平日の昼下がり。学園の食堂のど真ん中で、騒ぎの中心にいる人物達を俺は呆然と見つめる。
自分と関係のある話のはずなのに、何故か自分だけが蚊帳の外の様な気分になるのは、俺の夫であるはずの彼が、俺に一切の関心も抱いていない為だろうか。
急激な少子高齢化共に未婚化が進み、危機状態なこの時代。
男子の身体をも特殊な妊娠可能薬で出産を可能にし、同性愛は日常で常識の一部になった。
ただ稀に、偏見を持つ者もいるが、そこは人それぞれ生まれ持っての好みの問題だと思う。
そんな中、発足された新しい制度。
【First Wedding School】。略してFWS制度は、
主に結婚願望のある、身寄りや出会いの無い16才以上19歳未満の子ども達が、AIによってマッチングされた相手と、仮結婚という形式で、実質同棲をしながら学問を学べる制度である。

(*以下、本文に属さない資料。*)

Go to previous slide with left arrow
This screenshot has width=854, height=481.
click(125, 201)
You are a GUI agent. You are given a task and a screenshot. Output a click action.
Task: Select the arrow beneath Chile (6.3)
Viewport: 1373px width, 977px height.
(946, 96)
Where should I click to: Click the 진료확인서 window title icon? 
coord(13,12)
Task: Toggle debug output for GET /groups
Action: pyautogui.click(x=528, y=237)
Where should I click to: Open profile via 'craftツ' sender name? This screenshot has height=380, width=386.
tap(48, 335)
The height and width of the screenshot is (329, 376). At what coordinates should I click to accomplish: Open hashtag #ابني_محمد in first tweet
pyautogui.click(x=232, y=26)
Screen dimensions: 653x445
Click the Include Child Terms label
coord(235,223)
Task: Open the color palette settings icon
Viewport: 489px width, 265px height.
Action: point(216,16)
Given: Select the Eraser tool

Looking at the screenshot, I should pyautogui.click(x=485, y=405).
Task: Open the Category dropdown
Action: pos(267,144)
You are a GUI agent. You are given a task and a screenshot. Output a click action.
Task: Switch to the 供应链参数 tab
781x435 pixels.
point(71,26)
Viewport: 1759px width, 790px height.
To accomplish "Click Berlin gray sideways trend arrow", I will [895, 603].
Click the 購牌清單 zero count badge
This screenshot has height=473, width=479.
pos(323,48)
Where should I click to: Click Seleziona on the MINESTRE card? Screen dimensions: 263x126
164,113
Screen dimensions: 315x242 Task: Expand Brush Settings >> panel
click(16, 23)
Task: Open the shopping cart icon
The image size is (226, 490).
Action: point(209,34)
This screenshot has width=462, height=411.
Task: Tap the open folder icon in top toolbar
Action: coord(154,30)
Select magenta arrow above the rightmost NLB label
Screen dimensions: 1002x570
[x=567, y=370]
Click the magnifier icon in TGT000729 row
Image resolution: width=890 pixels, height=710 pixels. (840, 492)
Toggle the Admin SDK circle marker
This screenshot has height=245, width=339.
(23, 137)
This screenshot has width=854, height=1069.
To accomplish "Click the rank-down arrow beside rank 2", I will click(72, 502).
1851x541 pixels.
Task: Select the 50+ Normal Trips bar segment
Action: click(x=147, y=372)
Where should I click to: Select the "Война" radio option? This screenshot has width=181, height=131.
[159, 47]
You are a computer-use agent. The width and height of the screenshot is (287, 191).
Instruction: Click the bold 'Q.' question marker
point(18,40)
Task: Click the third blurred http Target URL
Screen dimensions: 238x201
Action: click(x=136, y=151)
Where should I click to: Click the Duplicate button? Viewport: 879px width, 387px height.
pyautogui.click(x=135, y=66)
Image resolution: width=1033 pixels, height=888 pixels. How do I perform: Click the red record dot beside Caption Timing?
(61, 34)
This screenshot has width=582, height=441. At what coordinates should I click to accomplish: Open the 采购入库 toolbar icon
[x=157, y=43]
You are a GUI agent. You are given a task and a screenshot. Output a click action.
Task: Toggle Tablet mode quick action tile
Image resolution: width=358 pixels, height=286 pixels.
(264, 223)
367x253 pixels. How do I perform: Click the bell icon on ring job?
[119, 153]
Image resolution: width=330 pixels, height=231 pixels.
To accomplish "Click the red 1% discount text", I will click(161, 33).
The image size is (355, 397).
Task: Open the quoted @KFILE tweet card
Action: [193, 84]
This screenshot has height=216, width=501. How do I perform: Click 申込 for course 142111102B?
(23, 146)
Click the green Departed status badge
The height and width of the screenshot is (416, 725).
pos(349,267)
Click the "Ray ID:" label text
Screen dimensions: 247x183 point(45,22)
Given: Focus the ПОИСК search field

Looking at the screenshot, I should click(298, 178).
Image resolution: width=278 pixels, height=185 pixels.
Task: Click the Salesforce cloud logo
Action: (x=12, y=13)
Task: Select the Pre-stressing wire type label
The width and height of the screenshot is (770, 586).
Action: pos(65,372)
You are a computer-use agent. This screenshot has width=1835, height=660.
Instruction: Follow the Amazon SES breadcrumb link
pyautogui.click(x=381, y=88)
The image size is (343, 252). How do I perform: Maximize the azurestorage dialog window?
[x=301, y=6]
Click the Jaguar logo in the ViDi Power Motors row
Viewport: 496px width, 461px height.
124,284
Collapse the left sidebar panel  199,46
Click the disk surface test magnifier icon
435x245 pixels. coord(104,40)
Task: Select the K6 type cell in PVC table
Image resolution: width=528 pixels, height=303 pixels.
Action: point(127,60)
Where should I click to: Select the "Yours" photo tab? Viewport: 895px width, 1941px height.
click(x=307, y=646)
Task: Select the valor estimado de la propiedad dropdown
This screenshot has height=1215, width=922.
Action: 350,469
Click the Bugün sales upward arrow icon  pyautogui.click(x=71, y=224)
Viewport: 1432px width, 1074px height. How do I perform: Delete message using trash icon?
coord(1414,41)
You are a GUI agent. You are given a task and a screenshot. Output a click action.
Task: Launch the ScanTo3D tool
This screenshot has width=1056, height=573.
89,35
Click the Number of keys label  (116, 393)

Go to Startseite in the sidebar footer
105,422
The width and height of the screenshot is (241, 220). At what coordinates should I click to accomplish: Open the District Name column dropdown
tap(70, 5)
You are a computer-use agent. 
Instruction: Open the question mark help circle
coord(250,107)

それ専門の学園へ通いながら、マッチングされた仮夫婦は同じ寮部屋で暮らし、高等部を卒業する時点で、結婚するか否かを自身らで決めるのだ。
卒業後の結婚継続率は約70%。希望制で強制では無いが、仮だとしても離婚歴がつくことから遊び半分で参加する奴はそうそういない。
でもこれは‥
「ねえ‥これ、誰か止めなくていいの?」
「よかった‥僕の相手は本気で」
「シッ、あの子が可哀想でしょ!」
「ッ‥」
抱きしめ合う2人の男女。
俺は俯いてぎゅっと拳を握りしめる。
こんなものは、想像していなかったんだ。
だって、そうじゃないか。結婚をして、誰かの家族になりたかった。それが目的だ。その為の制度で学園だろ。なのに‥このザマだ。